Mermaid Protector Wetsuits are Neoprene-Free and Just as Unique as You Are

This year at DEMA Show 2019, there were more than a few first-timers on the scene. got the chance to sit down with one up-and-comer who’s making wetsuits and other aquatic apparel specifically for women.

Mermaid Protector was born from one woman’s antipathy for neoprene, and she was gracious enough to tell us how she parlayed that into a marketable product.

In 2007, in the Maldives, Izabella Meyer fell in love with scuba diving, but one thing didn’t sit right with her — her wetsuit. The neoprene was constricting and smelled terrible, and even worse, it contaminated the environment she was drawn to explore. Not to mention, the design was boring and colorless.

After years of chewing on the problem and trying things like diving in jeans (which prevent little heat loss), she teamed up with fabric engineers to find a solution about eighteen months ago. What they came up with was a trilaminate material — a soft fleece layer next to the skin, followed by a water-repellant membrane, and finished off with recycled polyester. The results ended solving more than just the neoprene issue.

Mermaid Protector wetsuits are neutrally buoyant, quick-drying, machine-washable, and light enough to pack easily into a suitcase. They’re easy to don and doff, comfortable to wear, and hypoallergenic, which is great news for people with rubber allergies. The recycled polyester is totally printable, which means the sky’s the limit as far as design possibilities, and the suits have a strategically-located zipper so you can . . . ahem . . . make water without taking off your entire suit. And once you’ve worn it until it can be worn no more, the Mermaid Protector suit can be recycled all over again! They’re even shipped in reusable polyester mesh bags rather than single-use plastic.
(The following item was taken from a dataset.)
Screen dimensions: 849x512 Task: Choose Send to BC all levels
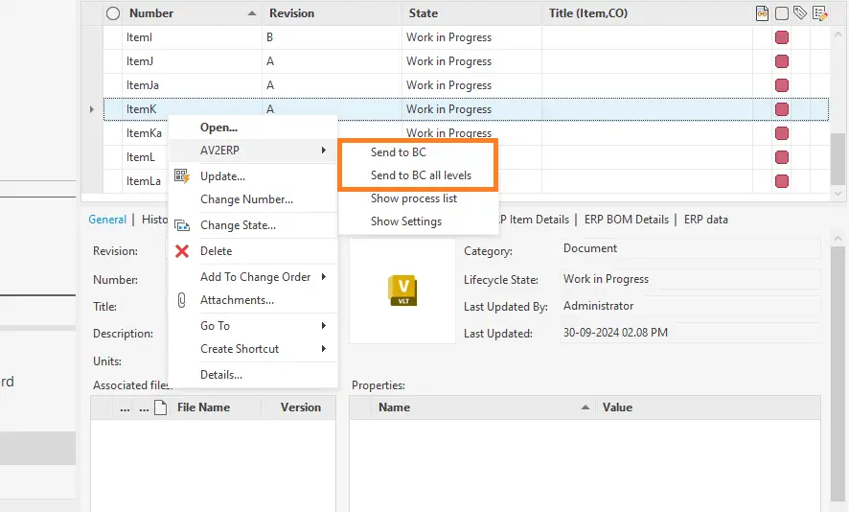pos(421,175)
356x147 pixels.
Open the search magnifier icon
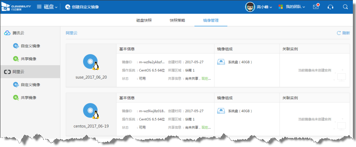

With the neoprene issue all taken care of, Izabella also wanted to address the aesthetics of standard women’s suits. She believes that women like to be unique and express themselves through their apparel, and that divers up to now have been lacking a way to be recognized as divers with their manner of dressing. She feels many may long for a fashion community to do for street clothes what yoga has done for leggings.

Izabella decided to create limited lines, one per season, to keep the inventory fresh and to keep people excited about this new species of wetsuit and inspired by the beauty of the ocean. For further sustainability’s sake, she’s made an effort to keep her designs timeless, so the suit will still look good when next season’s looks are completely different. The 2019 collection was a series of fish skins ranging from simple black scales to the stunning stripes of the Napoleon wrasse.

The 2020 collection is a actually a collaboration with four talented photographers: Ken Kiefer, Manuela Kirschner, George Monteiro and Martin Aigner. The suits are printed with some of the photographers’ best underwater photos, and a portion of the sale of each one goes to the charities each photographer supports.

Mermaid Protector offers more than just wetsuits though: there are hoods and hair tubes, swim suits, rash guards, thigh pouches, leggings, catsuits, sarongs, and even a variety of mermaid full suits with frilly fins. The designs emphasize femininity because as Izabella says, “mermaid” is synonymous with “beautiful lady.” She sees women wearing her suits from the water to the mountains, with fins or high heels.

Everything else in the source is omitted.